This article is the second in a two-part series featuring remarks from the annual National Conservatism Conference 2025 held September 2-4 in Washington D.C. You can read part one here.
Kevin Roberts, president of The Heritage Foundation in Washington, D.C., gave a compelling pro-family address as one of the opening speakers at this year’s National Conservative Conference in Washington, D.C.
The Family’s Decline
“Our Founders, for all their erudition, prescience and political imagination, could never have envisioned the state of the American family today,” Roberts warned attendees Tuesday.
“The American family – the spiritual heart and soul that animates that Constitution – has grown weak, fractured and hollow.”
Roberts cited concerning statistics showing the average age of first marriage – for both men and women – has risen in recent decades, now sitting at 31 and 29, respectively.
Meanwhile, both marriage and birth rates have fallen dramatically. Married-couple households made up just 47% of all U.S. households in 2022, down from 71% in 1970. The U.S. birth rate is at a record low with less than 1.6 children being born per woman.
Part of the problem is that families who do desire children don’t think they can afford them.
“Since the 1970s, Americans have consistently said their ideal family size is about two-and-a-half children,” Roberts also said. “But reality has fallen short. Financial pressures, cultural hostility to marriage, and the erosion of hope have opened a tragic gap between the families that Americans desire and the families they believe they can achieve.”
Roberts blamed, in part, the anti-child, anti-family policies of several 20th century progressive activists and thinkers like Margaret Sanger and John Dewey.

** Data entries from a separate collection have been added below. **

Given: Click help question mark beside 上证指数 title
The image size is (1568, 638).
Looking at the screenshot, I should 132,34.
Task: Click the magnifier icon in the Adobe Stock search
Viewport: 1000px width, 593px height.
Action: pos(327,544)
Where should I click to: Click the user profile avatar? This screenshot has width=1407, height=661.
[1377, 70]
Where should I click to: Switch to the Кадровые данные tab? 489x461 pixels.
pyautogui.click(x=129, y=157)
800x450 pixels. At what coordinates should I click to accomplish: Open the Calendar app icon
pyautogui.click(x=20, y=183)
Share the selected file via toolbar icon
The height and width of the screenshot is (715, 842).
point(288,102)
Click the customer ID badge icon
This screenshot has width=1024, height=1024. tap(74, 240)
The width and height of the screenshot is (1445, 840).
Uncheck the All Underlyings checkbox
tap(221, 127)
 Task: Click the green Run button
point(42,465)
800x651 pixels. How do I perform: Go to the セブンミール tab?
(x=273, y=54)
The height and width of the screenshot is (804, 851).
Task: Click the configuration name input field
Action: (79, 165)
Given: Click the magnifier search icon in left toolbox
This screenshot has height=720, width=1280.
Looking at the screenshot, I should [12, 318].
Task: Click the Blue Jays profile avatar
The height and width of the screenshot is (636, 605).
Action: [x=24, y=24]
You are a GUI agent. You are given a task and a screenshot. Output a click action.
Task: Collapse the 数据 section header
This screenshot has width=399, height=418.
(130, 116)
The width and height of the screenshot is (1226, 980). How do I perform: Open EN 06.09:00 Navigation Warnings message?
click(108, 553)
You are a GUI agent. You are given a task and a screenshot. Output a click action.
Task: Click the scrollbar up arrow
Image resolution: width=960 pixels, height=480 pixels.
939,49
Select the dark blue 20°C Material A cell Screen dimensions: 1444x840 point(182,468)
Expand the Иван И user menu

“[Sanger] championed sterilization, spread contraceptives, and began reengineering our culture around the idea that children are a burden,” Roberts explained, while men like Dewey led a “transformation in education … shift[ing] children’s formation from home and church to state institutions.”
These progressives “largely succeeded” in their goal of reshaping American culture and society, Roberts contended, adding,
We must meet the long campaign being waged against the family with an equally long offensive campaign to restore it.
The Family’s Restoration
Roberts proposed two solutions to America’s crisis of the family. First, conservative Americans must lead with their actions by living out their pro-family commitments.
“We cannot just praise marriage from the podium. We must enter into it, embrace its commitments, and remain faithful through its trials,” he said. “We cannot merely lament the falling birthrate; we must welcome children into our homes and give them the love and discipline they need to grow into virtuous citizens.”
Second, Roberts recommended the virtue of prudence guide our lawmakers and elected representatives in their creation of laws:
Prudence … demands we ask of every policy and every proposal, “Will this strengthen the American family? Will it advance the common good of the American people? Will it cultivate the virtues without which liberty cannot endure?”
“If the answer is no, even if a proposal aligns with some past ideological commitment, prudence requires we reject it,” Roberts continued. “But if the answer is yes, then prudence requires us to embrace it.”
“The surest test of any policy, any law, any reform, is whether it fortifies the institution upon which the future of our nation stands. If it does, it is worth pursuing. If it doesn’t, then it’s not worth the time.”